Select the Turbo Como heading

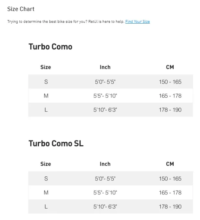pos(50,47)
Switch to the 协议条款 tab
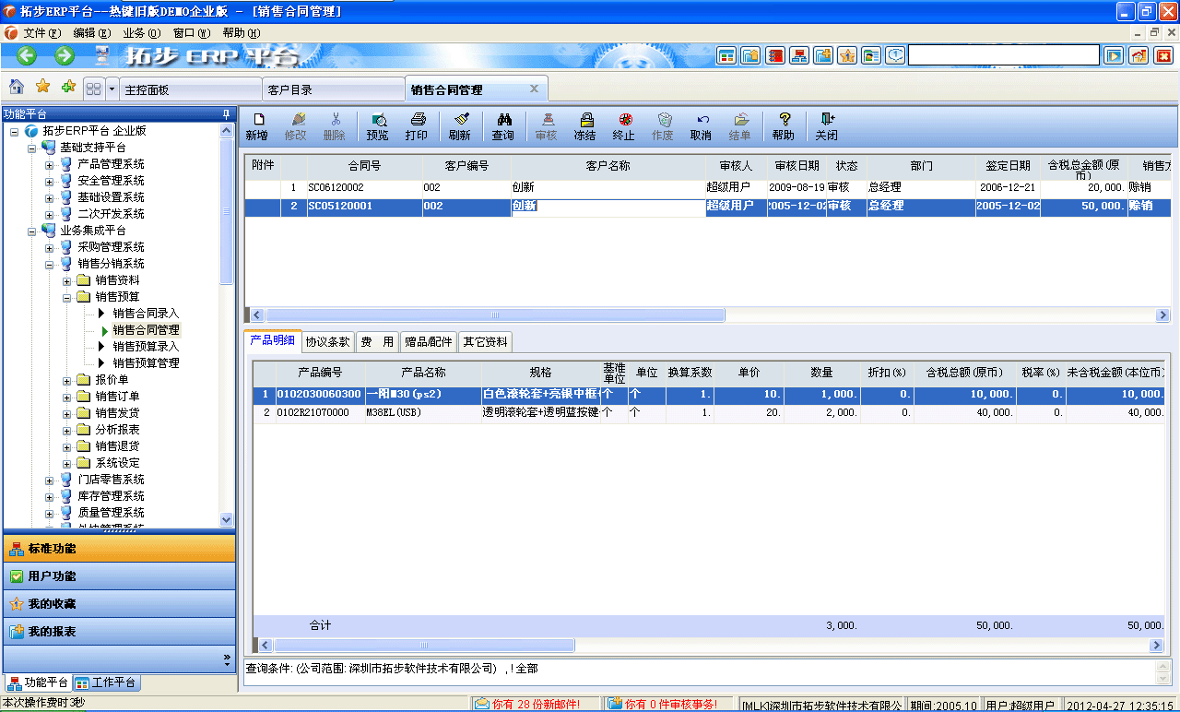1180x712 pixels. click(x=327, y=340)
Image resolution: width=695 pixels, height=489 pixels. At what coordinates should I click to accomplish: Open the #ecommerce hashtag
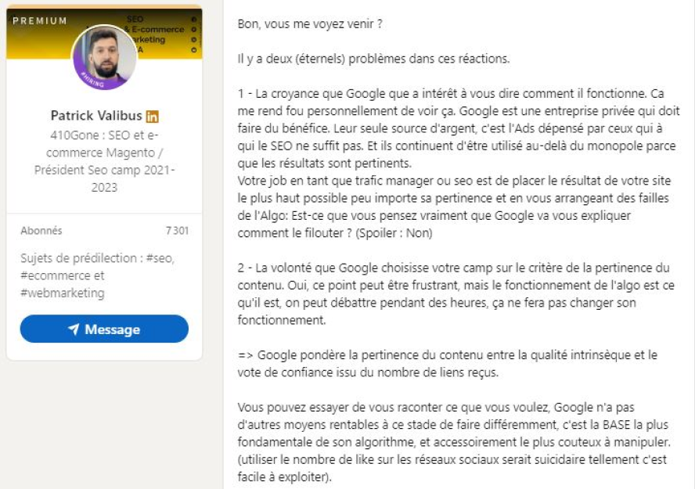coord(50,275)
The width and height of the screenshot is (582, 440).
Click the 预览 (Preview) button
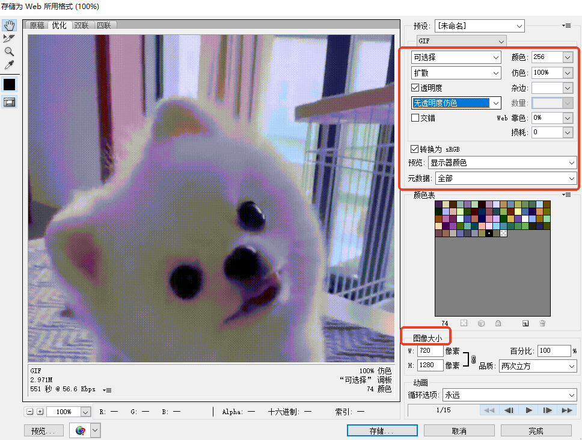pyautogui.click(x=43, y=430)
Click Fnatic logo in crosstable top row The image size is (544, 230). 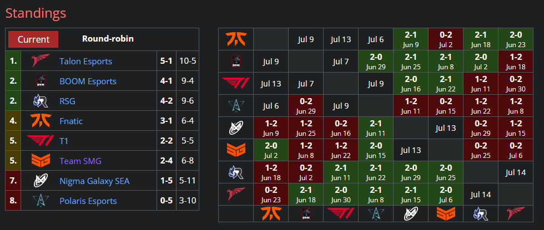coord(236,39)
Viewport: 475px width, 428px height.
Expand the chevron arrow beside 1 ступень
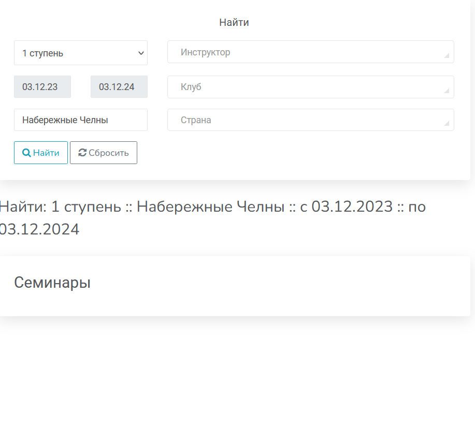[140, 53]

**PROBLEM DESCRIPTION:** Your output should be the lines above from the one that contains "Switch to the 协议条款 tab" through the one that contains "The width and", word for word, with pictures left out.

**ANSWER:**
Switch to the 协议条款 tab
1180x712 pixels. click(x=327, y=340)
Image resolution: width=695 pixels, height=489 pixels. At what coordinates should I click to accomplish: Open the #ecommerce hashtag
coord(50,275)
The width and height of the screenshot is (582, 440).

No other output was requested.